僕は「決めた」と言ってメニューを閉じた。
「祐一君、何にしたのよ?」
数分も経たないうちに僕が何を頼んだかわかるのに詩織は聞いてくる。
「なんでもいいだろ」
べぇと舌を出して誤魔化した。
「かわいくなーい」
すぐに詩織は、僕の真似をして舌をだした。
正直かわいかった。
「お決まりになりましたでしょうか?」
メニューを閉じたのをどこかで見ていたのか、さきほどのミニスカサンタが注文を聞きにきた。
雅博達の顔を見た。
「俺たちも決まったよ、お先にどうぞ!」
しゃべらずとも言いたいことがわかってくれるのは楽なものである。
早速に詩織がメニューを開けて、舌を噛みそうなメニューをすらすらとウエイトレスに告げた。
僕も、すかさず「俺も同じので」と舌を噛んだら嫌なのでどさくさに紛れて言った。
「やっぱり真似した」
僕の注文を聞いて詩織がぼそりと言った。
「私達も同じので」
雅博達カップルも私に助け舟をだすかのように同じものを選んだ。
結局、みんな海老フライのつぶらなお目めに心を奪われてしまったのに違いなかった。
使いなれないフォークとナイフが運ばれてきた後に、肉の焼ける香ばしい匂いがして注文した料理が運ばれてきた。

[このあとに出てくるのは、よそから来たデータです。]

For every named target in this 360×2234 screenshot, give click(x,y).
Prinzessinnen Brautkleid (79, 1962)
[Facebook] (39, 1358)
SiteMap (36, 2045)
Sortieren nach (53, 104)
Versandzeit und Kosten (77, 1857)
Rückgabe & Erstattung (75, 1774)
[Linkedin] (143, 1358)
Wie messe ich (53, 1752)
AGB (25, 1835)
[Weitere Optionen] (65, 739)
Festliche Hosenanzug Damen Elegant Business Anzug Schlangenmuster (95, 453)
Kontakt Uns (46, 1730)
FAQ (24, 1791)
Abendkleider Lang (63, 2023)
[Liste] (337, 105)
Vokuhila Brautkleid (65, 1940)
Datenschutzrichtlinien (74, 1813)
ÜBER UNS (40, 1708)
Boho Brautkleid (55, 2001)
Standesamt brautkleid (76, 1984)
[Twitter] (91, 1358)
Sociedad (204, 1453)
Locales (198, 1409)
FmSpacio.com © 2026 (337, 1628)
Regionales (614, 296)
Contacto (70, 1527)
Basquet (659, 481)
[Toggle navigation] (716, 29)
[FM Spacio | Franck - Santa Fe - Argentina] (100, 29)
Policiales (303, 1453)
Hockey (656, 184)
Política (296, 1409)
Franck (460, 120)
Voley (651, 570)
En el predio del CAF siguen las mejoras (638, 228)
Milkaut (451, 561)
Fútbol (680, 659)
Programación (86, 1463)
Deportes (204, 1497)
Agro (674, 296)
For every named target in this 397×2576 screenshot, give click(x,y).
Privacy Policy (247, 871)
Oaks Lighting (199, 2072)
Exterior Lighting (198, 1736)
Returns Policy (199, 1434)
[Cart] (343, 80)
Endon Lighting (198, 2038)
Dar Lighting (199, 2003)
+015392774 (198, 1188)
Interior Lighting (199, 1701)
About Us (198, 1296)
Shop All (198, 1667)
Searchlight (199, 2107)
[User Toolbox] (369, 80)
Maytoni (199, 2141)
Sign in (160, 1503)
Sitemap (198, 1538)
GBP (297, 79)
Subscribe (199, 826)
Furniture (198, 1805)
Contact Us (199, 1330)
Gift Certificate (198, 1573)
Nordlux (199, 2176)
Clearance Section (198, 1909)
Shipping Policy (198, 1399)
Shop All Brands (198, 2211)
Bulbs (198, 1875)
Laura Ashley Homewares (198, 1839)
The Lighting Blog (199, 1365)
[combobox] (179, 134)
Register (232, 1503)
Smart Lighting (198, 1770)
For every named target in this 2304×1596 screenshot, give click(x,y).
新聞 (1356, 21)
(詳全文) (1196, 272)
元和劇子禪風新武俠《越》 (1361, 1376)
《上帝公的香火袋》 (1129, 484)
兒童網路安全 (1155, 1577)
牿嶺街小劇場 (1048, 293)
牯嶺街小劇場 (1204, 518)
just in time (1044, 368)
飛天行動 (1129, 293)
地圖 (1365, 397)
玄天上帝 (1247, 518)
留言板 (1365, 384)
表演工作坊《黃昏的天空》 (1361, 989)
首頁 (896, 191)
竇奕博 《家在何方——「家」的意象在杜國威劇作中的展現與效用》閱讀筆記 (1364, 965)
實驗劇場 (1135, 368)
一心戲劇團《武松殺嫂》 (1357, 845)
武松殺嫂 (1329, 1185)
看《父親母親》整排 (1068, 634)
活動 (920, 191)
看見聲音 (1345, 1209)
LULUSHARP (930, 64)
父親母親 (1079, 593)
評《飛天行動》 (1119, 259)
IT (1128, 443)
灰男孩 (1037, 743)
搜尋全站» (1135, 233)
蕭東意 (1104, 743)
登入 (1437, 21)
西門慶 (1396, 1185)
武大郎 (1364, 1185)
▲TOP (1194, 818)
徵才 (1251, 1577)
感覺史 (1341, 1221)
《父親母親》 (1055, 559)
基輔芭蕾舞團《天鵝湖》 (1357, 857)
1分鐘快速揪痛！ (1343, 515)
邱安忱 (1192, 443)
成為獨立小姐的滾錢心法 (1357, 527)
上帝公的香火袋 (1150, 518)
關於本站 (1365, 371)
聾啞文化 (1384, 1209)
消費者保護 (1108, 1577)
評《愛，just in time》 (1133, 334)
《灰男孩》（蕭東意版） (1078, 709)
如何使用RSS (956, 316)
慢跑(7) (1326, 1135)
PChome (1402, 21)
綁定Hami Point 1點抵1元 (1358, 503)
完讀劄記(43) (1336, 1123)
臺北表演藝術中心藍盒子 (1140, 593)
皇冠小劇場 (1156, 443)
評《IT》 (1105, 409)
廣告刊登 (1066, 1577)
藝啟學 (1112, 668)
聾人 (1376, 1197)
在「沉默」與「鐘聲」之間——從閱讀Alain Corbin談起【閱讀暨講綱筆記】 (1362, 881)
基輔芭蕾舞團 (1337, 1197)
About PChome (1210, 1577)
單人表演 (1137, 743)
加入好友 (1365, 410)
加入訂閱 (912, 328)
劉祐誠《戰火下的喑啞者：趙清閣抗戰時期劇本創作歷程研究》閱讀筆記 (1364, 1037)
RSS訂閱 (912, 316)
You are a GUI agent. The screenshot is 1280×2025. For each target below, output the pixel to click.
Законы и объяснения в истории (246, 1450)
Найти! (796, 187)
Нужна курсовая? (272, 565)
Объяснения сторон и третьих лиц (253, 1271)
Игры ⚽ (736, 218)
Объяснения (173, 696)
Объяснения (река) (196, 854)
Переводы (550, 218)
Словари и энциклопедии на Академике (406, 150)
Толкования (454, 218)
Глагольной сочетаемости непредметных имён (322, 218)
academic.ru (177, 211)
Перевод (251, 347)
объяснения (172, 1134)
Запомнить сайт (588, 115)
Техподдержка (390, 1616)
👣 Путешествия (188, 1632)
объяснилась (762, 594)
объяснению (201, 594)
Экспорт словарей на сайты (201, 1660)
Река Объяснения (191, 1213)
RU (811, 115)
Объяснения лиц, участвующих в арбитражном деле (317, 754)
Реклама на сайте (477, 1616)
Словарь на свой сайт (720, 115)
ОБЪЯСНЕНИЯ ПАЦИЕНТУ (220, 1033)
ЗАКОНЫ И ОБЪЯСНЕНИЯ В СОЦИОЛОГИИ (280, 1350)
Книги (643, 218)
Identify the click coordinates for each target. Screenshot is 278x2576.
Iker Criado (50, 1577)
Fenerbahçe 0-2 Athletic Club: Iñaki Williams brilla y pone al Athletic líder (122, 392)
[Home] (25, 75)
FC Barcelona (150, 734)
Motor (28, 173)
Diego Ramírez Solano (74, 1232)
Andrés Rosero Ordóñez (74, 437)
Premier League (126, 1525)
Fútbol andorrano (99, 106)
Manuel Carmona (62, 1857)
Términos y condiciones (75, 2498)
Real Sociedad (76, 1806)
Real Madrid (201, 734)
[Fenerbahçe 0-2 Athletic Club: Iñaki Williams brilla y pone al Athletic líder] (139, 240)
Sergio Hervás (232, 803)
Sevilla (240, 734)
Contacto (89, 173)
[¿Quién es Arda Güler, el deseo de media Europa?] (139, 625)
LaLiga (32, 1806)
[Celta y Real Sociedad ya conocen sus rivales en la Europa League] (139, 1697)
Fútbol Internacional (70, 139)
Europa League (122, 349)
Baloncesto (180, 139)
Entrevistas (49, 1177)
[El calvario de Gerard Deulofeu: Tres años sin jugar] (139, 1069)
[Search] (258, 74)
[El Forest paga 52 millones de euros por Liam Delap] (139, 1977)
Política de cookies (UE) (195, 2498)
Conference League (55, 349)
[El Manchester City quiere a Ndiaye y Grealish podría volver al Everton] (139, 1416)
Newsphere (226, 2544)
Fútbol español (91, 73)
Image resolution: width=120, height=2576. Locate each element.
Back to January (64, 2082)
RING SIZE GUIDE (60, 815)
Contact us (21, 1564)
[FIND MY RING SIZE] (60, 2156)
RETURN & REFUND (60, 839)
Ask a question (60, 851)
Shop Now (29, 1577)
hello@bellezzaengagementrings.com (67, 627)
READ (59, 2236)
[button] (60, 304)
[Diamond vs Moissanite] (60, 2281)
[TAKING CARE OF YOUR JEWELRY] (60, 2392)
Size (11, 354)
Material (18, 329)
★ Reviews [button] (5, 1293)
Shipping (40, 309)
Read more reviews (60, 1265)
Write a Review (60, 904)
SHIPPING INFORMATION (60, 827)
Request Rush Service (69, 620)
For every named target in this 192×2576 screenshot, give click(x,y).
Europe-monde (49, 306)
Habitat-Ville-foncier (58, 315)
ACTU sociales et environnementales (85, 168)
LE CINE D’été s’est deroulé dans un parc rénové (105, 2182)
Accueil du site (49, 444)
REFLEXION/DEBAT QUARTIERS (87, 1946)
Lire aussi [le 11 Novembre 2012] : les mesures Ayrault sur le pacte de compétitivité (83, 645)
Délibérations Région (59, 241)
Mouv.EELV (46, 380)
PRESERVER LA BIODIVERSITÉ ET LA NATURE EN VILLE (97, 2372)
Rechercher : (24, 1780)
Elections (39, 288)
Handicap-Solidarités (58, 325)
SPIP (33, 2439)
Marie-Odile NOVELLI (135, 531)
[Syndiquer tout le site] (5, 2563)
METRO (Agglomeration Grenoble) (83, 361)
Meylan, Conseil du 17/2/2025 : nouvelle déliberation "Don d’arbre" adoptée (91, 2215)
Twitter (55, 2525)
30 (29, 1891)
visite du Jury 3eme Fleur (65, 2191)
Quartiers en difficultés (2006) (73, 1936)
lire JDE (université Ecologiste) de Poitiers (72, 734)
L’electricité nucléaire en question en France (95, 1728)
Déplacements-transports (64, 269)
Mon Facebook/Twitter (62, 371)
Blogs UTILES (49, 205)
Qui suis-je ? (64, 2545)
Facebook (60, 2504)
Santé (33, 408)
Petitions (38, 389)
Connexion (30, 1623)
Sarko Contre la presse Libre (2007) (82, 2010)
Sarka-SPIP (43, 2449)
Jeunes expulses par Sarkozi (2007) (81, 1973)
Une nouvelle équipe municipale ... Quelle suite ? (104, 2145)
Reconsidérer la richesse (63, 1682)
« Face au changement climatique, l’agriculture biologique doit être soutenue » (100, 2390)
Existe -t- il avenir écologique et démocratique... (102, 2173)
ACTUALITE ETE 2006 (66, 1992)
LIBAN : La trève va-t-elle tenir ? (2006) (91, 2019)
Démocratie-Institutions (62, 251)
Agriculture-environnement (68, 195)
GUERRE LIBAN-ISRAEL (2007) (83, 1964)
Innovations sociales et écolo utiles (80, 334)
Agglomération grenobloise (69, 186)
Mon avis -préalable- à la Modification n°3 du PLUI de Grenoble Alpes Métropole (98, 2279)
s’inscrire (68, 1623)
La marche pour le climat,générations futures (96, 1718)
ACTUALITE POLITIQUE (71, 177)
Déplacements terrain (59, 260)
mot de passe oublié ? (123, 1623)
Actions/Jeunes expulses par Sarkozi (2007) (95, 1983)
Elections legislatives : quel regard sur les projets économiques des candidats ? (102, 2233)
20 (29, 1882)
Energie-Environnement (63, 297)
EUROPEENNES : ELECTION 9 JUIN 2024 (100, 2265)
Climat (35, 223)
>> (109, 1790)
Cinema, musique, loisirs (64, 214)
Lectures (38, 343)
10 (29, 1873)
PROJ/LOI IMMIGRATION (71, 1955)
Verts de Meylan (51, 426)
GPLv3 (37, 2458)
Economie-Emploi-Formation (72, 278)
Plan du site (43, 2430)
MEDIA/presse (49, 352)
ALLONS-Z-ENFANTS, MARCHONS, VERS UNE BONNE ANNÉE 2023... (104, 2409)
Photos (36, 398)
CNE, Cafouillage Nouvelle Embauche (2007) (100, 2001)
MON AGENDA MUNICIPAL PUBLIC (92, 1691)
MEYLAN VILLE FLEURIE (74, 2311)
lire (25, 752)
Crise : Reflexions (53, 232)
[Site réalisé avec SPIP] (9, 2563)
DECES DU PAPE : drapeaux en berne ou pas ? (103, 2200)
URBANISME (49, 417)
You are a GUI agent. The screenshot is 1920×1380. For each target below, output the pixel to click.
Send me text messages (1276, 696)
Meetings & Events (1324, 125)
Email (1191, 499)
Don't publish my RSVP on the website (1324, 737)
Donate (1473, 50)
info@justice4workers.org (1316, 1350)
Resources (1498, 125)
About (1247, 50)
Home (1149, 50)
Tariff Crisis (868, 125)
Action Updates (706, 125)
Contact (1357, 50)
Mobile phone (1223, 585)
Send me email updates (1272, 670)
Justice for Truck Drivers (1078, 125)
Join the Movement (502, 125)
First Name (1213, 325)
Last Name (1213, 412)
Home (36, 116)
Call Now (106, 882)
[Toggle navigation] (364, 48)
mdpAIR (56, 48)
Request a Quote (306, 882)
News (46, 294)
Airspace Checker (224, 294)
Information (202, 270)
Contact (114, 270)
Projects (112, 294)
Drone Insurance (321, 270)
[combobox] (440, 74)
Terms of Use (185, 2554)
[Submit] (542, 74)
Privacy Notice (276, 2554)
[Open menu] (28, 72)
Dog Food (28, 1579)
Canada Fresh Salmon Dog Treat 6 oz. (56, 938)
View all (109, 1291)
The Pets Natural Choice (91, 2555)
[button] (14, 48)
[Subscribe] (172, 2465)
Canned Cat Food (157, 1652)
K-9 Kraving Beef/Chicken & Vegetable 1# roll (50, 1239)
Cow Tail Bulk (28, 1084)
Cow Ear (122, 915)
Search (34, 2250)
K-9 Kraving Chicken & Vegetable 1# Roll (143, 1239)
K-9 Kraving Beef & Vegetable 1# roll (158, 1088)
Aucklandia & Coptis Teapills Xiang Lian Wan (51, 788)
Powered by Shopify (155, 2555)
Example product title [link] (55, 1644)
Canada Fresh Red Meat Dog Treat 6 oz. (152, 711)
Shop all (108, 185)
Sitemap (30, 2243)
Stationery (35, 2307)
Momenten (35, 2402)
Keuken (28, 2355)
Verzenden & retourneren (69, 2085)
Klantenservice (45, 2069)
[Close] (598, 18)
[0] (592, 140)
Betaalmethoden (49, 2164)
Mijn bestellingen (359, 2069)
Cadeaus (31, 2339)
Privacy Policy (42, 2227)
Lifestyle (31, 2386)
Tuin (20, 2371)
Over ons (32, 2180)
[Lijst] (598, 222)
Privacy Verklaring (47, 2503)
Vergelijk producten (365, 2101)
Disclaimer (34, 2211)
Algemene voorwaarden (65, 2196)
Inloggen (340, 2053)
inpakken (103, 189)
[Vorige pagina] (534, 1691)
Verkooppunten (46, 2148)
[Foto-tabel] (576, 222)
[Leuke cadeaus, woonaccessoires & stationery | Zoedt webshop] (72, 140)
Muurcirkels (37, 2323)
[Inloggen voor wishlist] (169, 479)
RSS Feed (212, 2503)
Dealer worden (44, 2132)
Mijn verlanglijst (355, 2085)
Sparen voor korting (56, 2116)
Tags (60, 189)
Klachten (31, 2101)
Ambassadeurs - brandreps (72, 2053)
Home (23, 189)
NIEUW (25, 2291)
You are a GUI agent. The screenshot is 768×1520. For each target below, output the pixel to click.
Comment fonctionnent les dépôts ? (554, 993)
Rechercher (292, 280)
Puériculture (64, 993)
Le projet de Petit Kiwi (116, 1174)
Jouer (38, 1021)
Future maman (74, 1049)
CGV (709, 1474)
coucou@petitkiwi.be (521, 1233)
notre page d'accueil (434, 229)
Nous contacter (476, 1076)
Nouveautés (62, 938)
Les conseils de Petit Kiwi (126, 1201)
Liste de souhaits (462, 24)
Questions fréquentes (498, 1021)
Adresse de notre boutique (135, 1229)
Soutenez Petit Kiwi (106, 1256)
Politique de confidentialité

ジュウジュウと肉の焼ける音の横で、海老フライの頭が「どうだ」と言わんばかりに私に睨みをきかせていて実に食欲をそそらせたのだった。
僕達はディナーについていたアイスティーで乾杯をすると、おのおのに好きなものから口に運び舌づつみをうったのである。
食事をしながら、さっき見た映画の話などをしていると、朱美さんが突然気になる事を詩織に聞いた。
「ところで、詩織ちゃんって門限とかないの?」
門限ってものをすっかり忘れていた私にとっては衝撃的な質問であった。
詩織の答えいかんによっては、これからの計画がさよならになってしまうだけに詩織の返答が非常に気になるところなのである。